Do multiple runs for both generation and evaluation, and also could have used a stronger model like Claude Sonnet for evaluation or generation. I could also explore a multi-agentic LLM as a judge setup with multiple models critiquing various parameters of the joke and then deciding on the overall quality of the joke.
The quality of small LLMs in the present day, I didnt expect gemma-3 4b deliver stellar or creative jokes, but its results exceeded my expectations in terms of creativity and diversity. Also was surprised by how well it ran on my 4060. Also the LLMs also quite expectedly failed in multi lingual joke generation , I tried with a random theme in Hindi which somehow led to degraded responses to the point where the generated jokes didnt even make any semantic sense or logical sense.
If I were to write a research paper on this the statistical significance of the LLM as a judge results need to certained by generating and evaluating a larger sample of baseline jokes and the same from the plansearch procedure to ascertain if the entire pipeline leads to any noticeable improvement or not. Preliminary results point to a positive outcome tho.

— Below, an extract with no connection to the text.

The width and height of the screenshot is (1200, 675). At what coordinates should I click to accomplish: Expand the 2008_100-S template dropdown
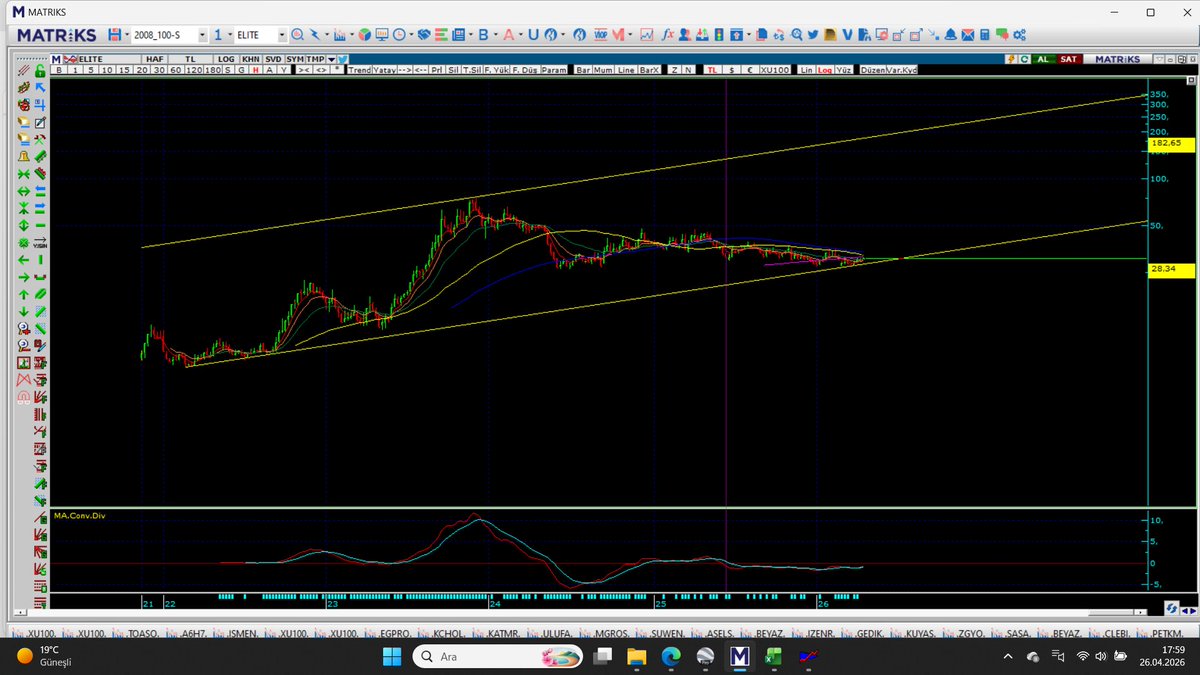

Novelty is a tricky concept, for instance if one would do a simple google search, its difficult to find exact word by word match for most of these jokes however on searching for the specific rubrics, punchlines or ideas would probably shed some more light how 'novel' these jokes really are. In literature novelty on LLM generations has mostly been explored in the context of research ideas however there are a few research papers exploring novelty in domain of literary creativity as well, one such research paper uses LLMs to generate novel recipes and defines novelty in the following manner:
"Novelty can be assessed by identifying how uncommon an idea is within a dataset (Heinen and Johnson, 2018; Kenett, 2019; Doboli et al., 2020). Evaluating value, however, is highly domain-dependent, often considered the "holy grail" of computational creativity (Boden, 2004; Ritchie, 2007; Jordanous, 2012)." [1]
Hence I feel perhaps a mix of keyword search and semantic search for specific punchlines and ideas which led to jokes can be a decent starting point towards measuring novelty of these jokes.
- Mizrahi, M., Shani, C., Stanovsky, G., Jurafsky, D., & Shahaf, D. (2025). Cooking Up Creativity: A Cognitively-Inspired Approach for Enhancing LLM Creativity through Structured Representations. arXiv preprint arXiv:2504.20643.